Sheep and sheep-farming
Sheep are still an important part of Australia's economy, as they are in many of the countries I have visted, in Iceland, New Zealand, Scotland, and Mongolia.
So I'd like to read a comparative history of sheep worldwide, covering their economic and social significance. There's no shortage of animal husbandry and veterinary science books, but no general history seems to exist, only regional studies.
I think I've found it! M.L. Ryder's Sheep & Man (my review), which was first published in 1983 but reprinted this year.
My reading on the subject so far consists of:
- A Plague of Sheep: Environmental Consequences of the Conquest of Mexico (review)
- Spain's Golden Fleece: Wool Production and the Wool Trade from the Middle Ages to the Nineteenth Century (review)
- Sheep-Rearing and the Wool Trade in Italy During the Roman Period (review)
- The Highland Clearances: People, Landlords and Rural Turmoil (review)

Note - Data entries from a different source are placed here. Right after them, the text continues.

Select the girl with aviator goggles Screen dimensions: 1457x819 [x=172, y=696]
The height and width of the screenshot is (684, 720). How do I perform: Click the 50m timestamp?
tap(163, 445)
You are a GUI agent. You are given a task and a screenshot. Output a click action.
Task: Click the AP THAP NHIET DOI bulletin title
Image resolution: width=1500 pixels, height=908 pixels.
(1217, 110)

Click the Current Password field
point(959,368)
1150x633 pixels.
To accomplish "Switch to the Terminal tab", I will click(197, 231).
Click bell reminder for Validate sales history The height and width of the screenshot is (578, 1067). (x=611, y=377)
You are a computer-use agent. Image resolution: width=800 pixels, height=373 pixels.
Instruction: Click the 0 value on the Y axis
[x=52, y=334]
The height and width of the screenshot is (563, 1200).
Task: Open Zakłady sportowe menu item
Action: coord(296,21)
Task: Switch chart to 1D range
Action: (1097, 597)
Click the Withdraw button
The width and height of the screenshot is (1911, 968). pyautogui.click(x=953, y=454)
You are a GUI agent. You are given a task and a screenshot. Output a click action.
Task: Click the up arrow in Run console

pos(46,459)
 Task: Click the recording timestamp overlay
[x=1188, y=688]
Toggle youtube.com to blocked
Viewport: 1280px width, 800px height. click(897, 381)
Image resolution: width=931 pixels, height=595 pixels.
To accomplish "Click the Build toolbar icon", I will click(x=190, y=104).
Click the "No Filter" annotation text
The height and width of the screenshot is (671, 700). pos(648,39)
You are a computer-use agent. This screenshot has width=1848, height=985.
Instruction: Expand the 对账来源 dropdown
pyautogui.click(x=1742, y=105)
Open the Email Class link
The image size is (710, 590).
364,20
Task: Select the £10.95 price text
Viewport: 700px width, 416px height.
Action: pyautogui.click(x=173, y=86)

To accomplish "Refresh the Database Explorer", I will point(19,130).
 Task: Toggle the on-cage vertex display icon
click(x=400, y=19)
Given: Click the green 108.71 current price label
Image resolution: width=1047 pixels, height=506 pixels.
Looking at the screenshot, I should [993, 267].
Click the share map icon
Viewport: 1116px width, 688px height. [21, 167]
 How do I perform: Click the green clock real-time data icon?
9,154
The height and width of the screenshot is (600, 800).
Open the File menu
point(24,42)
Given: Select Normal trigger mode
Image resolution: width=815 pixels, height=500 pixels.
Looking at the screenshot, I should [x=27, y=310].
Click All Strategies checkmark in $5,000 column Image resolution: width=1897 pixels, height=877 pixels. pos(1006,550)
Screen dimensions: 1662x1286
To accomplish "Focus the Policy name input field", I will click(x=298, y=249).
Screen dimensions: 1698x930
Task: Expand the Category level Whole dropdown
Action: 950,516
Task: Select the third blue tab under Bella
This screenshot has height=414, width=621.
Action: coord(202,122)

- Independent People (my review of Halldor Laxness' novel)
- The Genetics of Sheep
- People, Sheep and Nature Conservation: The Tasmanian Experience
- Tutira: The Story of a New Zealand Sheep Station
- An Illustrated World History of The Sheep and Wool Industry
Sheep: The Remarkable Story of the Humble Animal that Built the Modern World (Amazon) looked like a popular version of the book I was after, but the author appears to have written a lot of crappy pseudo-history - The Goddess, the Grail and the Lodge and Solomon's Power Brokers: The Secrets of Freemasonry, the Church, and the Illuminati - so I rather suspect not.